Objectives. To investigate the inhibitory role of gamma (gamma)-carboxyglutamic acid (Gla) in the Gla domain of urinary prothrombin in the formation of calcium oxalate crystals. Methods. Morpholine and formaldehyde at different concentrations were added to the solution of prothrombin to cause the conversion of Gla to gamma-methyleneglutamic acid (MGlu). The extent of the modification was controlled by the relative amount of modification reagents to prothrombin. The 100-fold molar excess of modification reagents to prothrombin produced the prothrombin molecule containing 2 gamma-MGlu residues, and the 10,000-fold molar excess produced the molecule containing 8 gamma-MClu residues.
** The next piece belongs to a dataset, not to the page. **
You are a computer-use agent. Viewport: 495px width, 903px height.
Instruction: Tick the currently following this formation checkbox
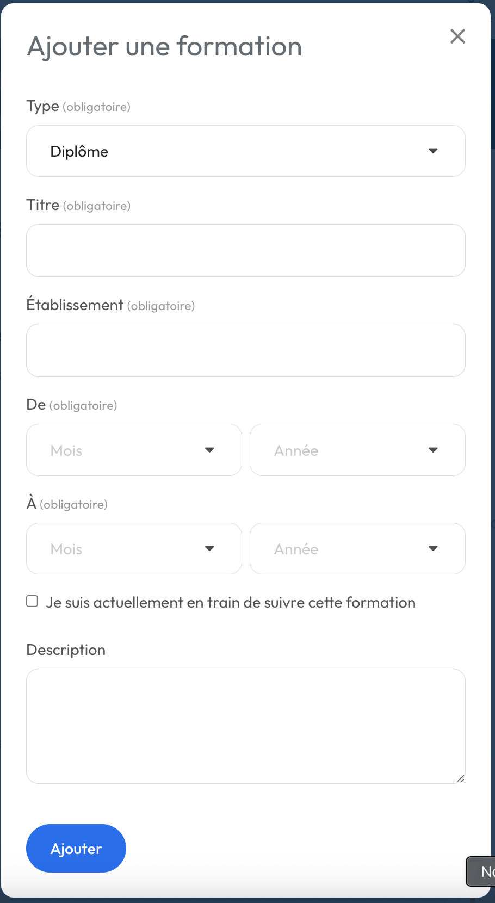(x=33, y=601)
The inhibitory activities of prothrombin and modified prothrombin to calcium oxalate crystallization were evaluated by the seeded crystallization technique. Results. The inhibitory index of Gla prothrombin to calcium oxalate crystallization was 14.2%, that of 2 gamma-MGlu prothrombin was 12.8%, decreased by about 10%, and that of 8 gamma-MGlu prothrombin was 5.0%, decreased by about 65%. Conclusions. The Gla in the Gla domain of urinary prothrombin may play an important role in inhibiting the formation of renal calcium oxalate calculus.